- [PROBLEM STATEMENT]: Please return exactly the lines from the one containing "International (1410, 1449)" through the end of the records, including both.
□ □ □
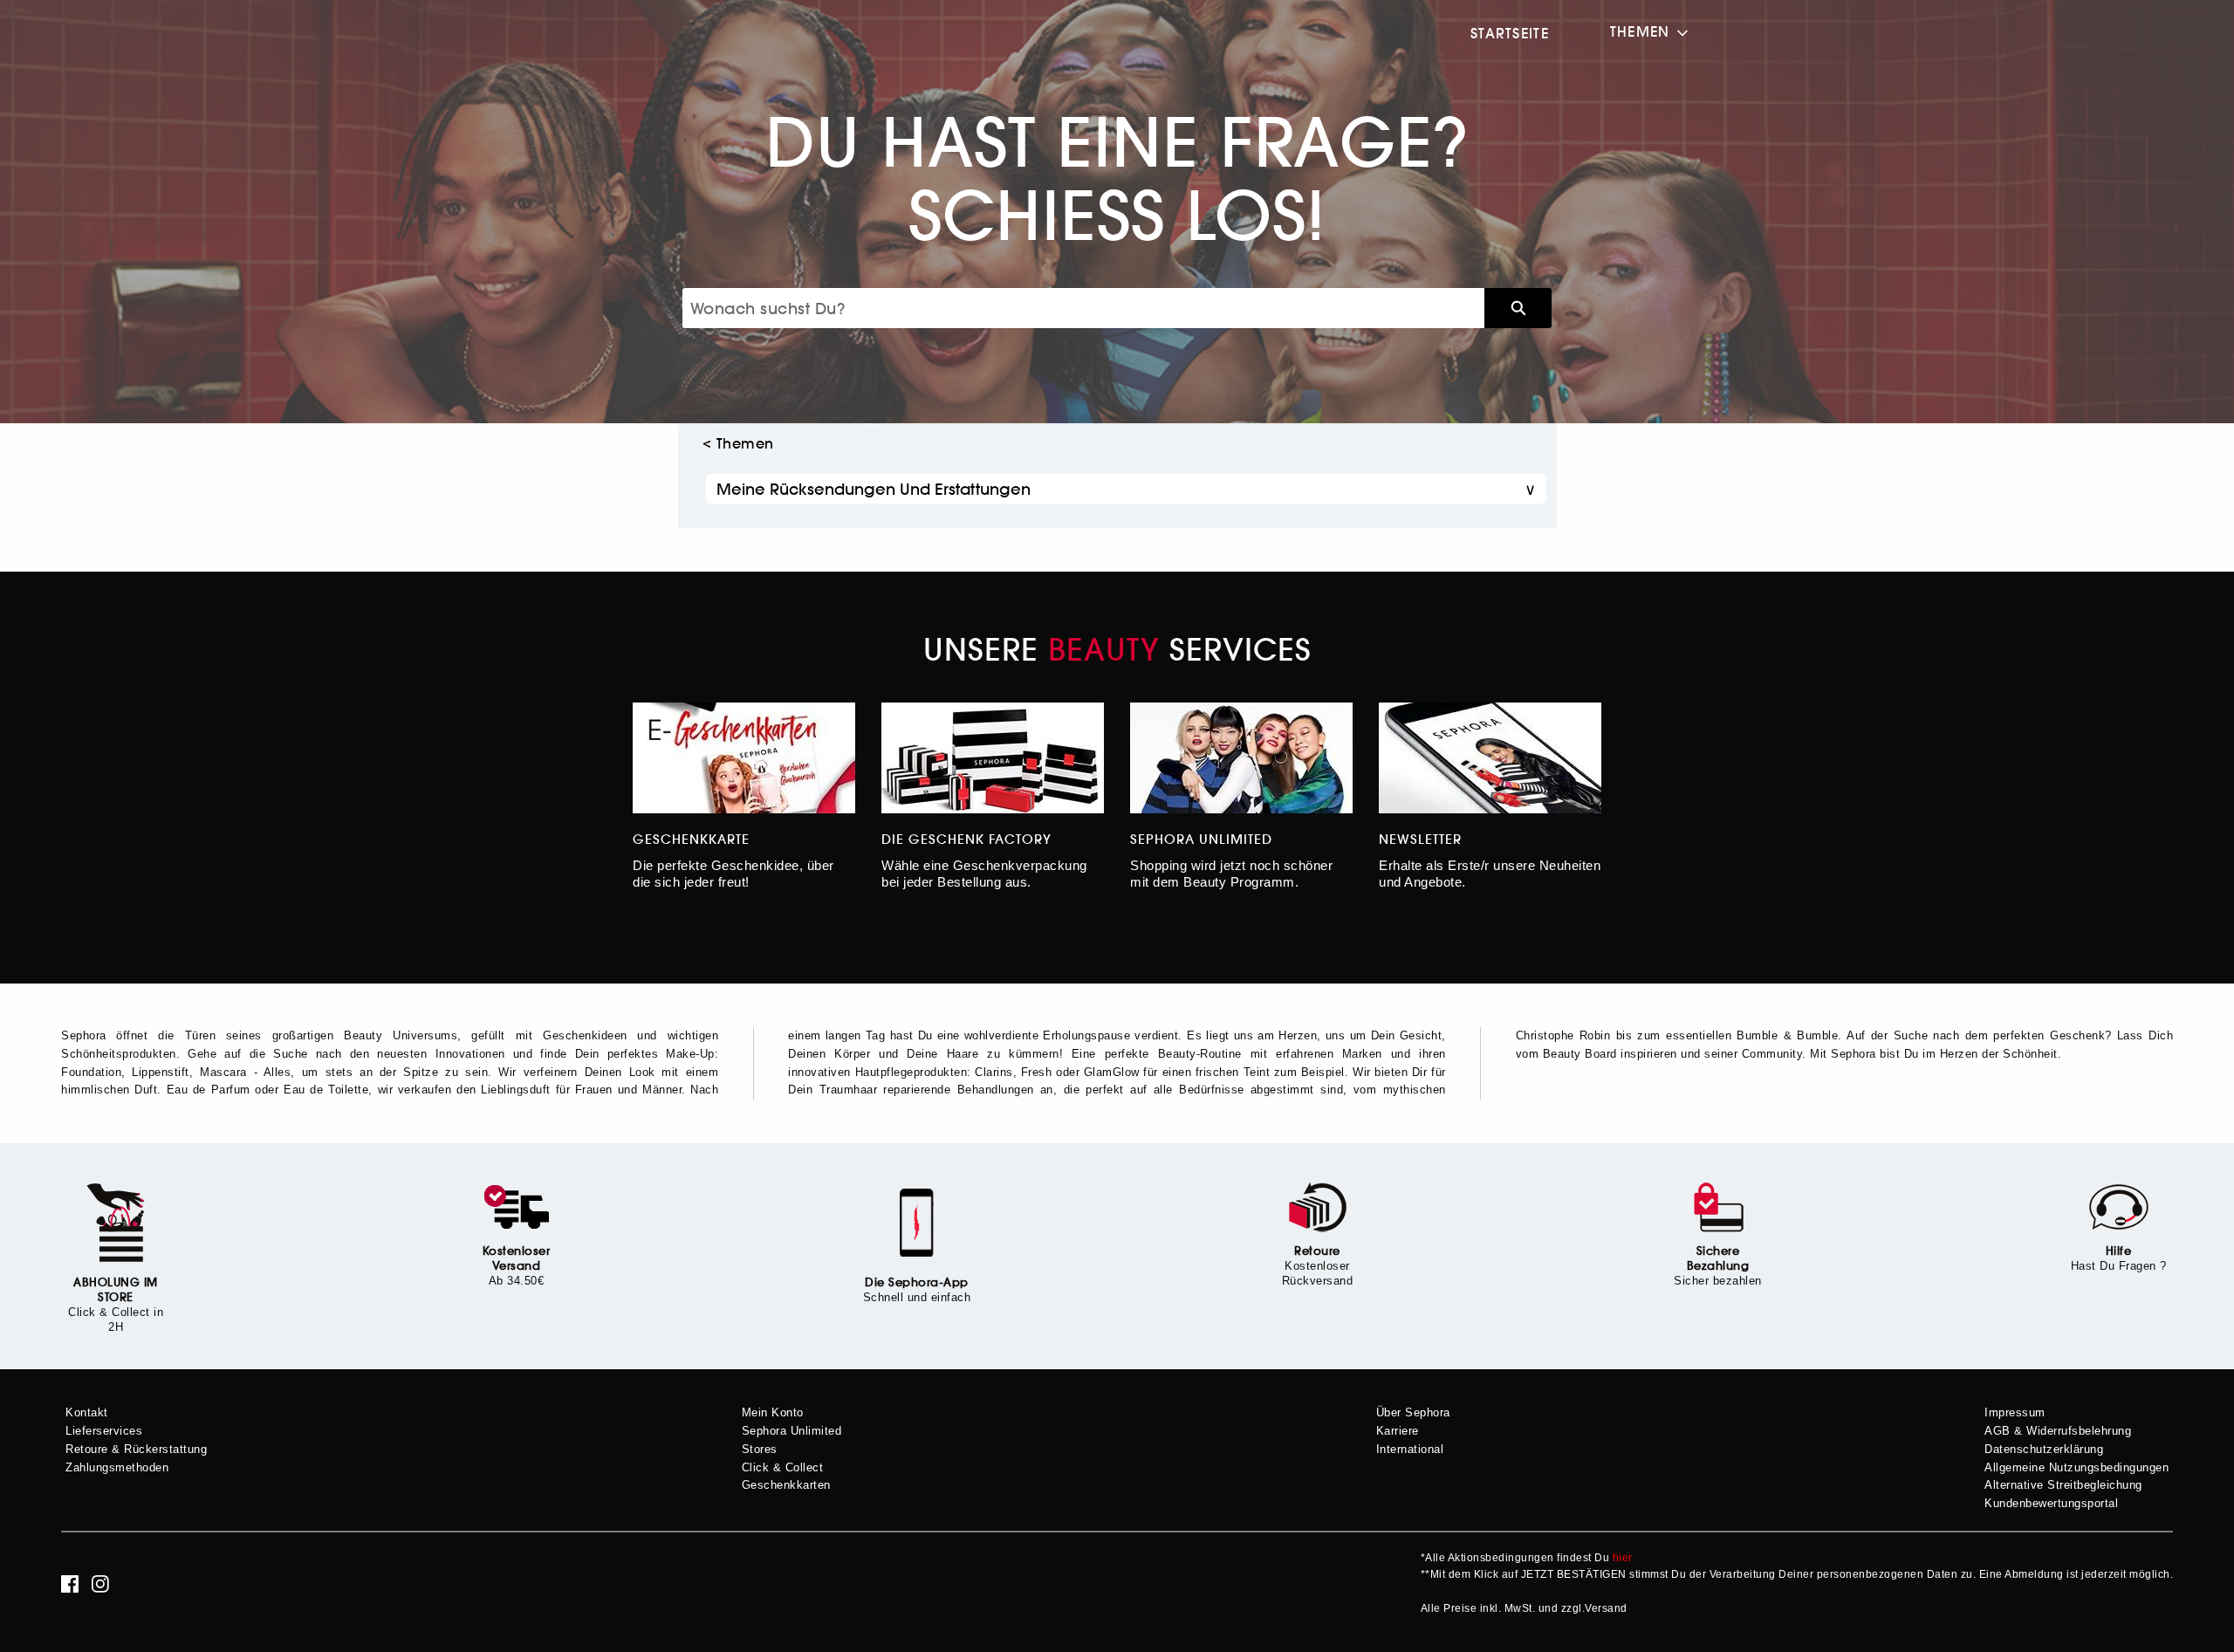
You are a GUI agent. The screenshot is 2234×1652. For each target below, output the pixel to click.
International (1410, 1449)
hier (1623, 1558)
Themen (1640, 32)
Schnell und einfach (917, 1297)
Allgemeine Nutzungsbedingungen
□ □ □
- [WRITTEN ANSWER]:
International (1410, 1449)
hier (1623, 1558)
Themen (1640, 32)
Schnell und einfach (917, 1297)
Allgemeine Nutzungsbedingungen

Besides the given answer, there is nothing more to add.